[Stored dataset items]

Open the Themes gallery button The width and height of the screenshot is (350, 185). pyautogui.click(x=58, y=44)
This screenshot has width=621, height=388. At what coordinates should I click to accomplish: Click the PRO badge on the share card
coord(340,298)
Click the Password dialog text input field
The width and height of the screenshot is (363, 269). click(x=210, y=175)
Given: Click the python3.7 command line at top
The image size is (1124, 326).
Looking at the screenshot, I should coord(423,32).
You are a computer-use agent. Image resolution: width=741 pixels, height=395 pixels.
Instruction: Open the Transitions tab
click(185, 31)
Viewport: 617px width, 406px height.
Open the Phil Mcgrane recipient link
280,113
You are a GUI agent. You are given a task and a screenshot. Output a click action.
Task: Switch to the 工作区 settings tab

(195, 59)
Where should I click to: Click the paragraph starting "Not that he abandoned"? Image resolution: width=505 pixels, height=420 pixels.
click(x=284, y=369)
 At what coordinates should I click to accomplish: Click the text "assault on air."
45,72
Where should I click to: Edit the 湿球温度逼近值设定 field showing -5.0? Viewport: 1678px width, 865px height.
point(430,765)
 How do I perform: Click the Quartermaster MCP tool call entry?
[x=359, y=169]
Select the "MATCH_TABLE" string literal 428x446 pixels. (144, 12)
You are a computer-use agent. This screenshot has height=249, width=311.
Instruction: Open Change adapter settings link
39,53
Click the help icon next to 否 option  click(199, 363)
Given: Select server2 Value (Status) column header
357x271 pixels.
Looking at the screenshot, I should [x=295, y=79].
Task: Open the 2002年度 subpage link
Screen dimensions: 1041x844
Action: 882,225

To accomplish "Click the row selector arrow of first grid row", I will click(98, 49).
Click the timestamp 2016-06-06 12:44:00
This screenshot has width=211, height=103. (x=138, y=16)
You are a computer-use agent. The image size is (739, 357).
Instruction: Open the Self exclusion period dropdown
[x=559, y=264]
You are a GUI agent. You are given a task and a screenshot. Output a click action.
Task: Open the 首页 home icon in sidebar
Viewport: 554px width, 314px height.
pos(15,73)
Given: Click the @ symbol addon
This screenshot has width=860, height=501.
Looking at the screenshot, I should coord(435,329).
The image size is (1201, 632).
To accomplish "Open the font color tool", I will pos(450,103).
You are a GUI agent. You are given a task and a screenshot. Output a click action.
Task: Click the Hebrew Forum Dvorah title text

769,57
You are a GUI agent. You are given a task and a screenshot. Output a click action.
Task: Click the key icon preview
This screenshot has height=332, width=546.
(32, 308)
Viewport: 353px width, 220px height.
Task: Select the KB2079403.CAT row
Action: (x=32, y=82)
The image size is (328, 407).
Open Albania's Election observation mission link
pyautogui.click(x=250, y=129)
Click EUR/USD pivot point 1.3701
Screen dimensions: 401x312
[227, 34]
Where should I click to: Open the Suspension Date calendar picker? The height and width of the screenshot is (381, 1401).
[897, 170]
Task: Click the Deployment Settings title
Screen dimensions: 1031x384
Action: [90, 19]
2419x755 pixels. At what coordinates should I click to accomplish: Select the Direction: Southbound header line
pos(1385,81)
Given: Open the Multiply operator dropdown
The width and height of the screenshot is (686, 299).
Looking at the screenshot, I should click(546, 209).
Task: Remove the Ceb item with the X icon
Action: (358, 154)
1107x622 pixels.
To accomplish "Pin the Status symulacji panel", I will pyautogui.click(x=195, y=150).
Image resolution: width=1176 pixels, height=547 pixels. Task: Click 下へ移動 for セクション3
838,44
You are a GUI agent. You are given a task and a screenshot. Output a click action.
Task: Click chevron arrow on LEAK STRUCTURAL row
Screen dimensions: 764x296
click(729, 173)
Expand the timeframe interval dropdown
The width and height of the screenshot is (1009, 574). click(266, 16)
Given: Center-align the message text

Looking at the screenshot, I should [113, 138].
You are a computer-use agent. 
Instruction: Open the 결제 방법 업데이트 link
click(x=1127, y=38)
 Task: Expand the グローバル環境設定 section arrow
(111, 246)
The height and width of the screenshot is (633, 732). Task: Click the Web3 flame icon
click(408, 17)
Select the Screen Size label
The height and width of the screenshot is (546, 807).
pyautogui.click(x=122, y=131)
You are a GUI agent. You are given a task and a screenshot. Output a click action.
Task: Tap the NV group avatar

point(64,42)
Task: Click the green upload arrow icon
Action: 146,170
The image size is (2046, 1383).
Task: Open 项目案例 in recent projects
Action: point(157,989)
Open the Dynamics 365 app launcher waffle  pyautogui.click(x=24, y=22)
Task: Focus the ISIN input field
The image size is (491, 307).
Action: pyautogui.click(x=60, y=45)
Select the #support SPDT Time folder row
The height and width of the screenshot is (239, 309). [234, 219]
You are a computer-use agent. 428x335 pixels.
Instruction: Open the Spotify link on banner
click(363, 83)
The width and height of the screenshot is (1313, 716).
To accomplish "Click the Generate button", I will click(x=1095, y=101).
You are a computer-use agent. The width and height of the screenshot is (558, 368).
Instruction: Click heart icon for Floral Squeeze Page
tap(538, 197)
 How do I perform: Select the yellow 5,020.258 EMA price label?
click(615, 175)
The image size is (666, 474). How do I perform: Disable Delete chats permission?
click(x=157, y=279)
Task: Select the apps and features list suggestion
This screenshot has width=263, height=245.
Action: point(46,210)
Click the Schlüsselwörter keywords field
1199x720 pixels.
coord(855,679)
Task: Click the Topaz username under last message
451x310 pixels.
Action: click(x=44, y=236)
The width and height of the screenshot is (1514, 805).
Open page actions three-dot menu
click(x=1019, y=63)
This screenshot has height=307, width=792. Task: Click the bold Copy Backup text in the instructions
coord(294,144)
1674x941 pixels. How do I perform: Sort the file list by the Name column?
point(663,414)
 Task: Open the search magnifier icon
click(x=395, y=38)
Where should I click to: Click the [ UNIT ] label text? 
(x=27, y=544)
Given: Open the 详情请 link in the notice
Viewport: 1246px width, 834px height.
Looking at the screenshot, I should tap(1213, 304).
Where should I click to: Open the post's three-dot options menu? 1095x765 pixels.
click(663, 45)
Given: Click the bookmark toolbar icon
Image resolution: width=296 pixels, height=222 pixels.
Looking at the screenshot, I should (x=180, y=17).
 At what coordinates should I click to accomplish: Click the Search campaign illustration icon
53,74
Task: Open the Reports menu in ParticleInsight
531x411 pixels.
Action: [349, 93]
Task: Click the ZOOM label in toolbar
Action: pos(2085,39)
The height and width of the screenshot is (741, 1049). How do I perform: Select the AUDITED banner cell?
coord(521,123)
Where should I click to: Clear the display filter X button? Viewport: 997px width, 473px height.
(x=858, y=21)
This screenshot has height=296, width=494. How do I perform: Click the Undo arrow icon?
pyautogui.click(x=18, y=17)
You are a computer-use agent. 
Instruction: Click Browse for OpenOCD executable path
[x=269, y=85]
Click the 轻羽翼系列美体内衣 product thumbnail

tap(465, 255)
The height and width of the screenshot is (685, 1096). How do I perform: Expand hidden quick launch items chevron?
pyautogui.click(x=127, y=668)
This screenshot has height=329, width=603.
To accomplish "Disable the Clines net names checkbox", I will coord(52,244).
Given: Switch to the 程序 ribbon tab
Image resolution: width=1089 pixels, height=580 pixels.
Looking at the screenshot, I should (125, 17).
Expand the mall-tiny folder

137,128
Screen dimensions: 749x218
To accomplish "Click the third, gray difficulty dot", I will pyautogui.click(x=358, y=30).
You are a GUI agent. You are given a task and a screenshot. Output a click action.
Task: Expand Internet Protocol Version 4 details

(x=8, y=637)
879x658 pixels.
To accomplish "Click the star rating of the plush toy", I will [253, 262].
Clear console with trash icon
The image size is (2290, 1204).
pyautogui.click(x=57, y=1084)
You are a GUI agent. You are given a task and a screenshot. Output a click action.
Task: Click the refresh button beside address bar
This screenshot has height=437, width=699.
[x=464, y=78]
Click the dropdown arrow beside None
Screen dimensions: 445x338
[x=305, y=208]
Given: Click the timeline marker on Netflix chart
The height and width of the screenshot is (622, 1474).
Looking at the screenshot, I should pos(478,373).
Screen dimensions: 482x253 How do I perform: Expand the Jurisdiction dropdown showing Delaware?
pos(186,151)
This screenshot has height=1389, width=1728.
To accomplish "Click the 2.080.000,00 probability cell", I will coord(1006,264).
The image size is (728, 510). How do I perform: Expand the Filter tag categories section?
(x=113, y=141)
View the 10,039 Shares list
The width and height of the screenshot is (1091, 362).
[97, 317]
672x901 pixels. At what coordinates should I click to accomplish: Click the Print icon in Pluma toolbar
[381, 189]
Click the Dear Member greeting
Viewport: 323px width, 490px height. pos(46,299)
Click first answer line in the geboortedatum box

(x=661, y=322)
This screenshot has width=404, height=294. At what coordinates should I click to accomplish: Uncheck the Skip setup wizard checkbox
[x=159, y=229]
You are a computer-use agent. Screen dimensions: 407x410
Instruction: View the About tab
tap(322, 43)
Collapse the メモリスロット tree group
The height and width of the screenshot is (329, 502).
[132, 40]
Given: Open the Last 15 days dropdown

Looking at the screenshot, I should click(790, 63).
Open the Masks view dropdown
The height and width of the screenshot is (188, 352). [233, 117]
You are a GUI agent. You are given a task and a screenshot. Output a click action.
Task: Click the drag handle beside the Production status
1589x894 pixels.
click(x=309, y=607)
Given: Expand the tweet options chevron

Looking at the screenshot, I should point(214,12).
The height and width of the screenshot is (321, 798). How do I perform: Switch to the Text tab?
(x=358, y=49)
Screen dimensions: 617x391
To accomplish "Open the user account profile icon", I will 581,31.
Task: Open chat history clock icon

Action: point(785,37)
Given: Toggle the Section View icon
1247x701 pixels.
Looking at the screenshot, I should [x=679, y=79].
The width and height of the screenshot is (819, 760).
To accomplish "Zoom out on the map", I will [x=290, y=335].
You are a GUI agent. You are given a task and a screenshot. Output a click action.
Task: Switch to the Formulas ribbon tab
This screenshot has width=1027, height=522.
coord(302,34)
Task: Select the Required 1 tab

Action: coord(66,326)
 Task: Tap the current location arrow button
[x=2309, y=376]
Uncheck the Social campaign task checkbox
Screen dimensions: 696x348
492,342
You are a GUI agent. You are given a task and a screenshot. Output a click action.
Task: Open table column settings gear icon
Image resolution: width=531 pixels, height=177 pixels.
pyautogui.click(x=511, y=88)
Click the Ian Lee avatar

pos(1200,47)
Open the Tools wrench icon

STATED GOAL >> Copy the lines beginning at the one with "Click the Schlüsselwörter keywords field" and stopping after the one with "I will coord(52,244).", swapping "three-dot" for "overflow" and leaving everything else untouched.

ANSWER >>
Click the Schlüsselwörter keywords field
1199x720 pixels.
coord(855,679)
Task: Click the Topaz username under last message
451x310 pixels.
Action: click(x=44, y=236)
The width and height of the screenshot is (1514, 805).
Open page actions overflow menu
click(x=1019, y=63)
This screenshot has height=307, width=792. Task: Click the bold Copy Backup text in the instructions
coord(294,144)
1674x941 pixels. How do I perform: Sort the file list by the Name column?
point(663,414)
 Task: Open the search magnifier icon
click(x=395, y=38)
Where should I click to: Click the [ UNIT ] label text? 
(x=27, y=544)
Given: Open the 详情请 link in the notice
Viewport: 1246px width, 834px height.
Looking at the screenshot, I should tap(1213, 304).
Where should I click to: Open the post's overflow options menu? 1095x765 pixels.
click(663, 45)
Given: Click the bookmark toolbar icon
Image resolution: width=296 pixels, height=222 pixels.
Looking at the screenshot, I should (x=180, y=17).
 At what coordinates should I click to accomplish: Click the Search campaign illustration icon
53,74
Task: Open the Reports menu in ParticleInsight
531x411 pixels.
Action: [349, 93]
Task: Click the ZOOM label in toolbar
Action: pos(2085,39)
The height and width of the screenshot is (741, 1049). How do I perform: Select the AUDITED banner cell?
coord(521,123)
Where should I click to: Clear the display filter X button? Viewport: 997px width, 473px height.
(x=858, y=21)
This screenshot has height=296, width=494. How do I perform: Click the Undo arrow icon?
pyautogui.click(x=18, y=17)
You are a computer-use agent. 
Instruction: Click Browse for OpenOCD executable path
[x=269, y=85]
Click the 轻羽翼系列美体内衣 product thumbnail

tap(465, 255)
The height and width of the screenshot is (685, 1096). How do I perform: Expand hidden quick launch items chevron?
pyautogui.click(x=127, y=668)
This screenshot has height=329, width=603.
To accomplish "Disable the Clines net names checkbox", I will coord(52,244).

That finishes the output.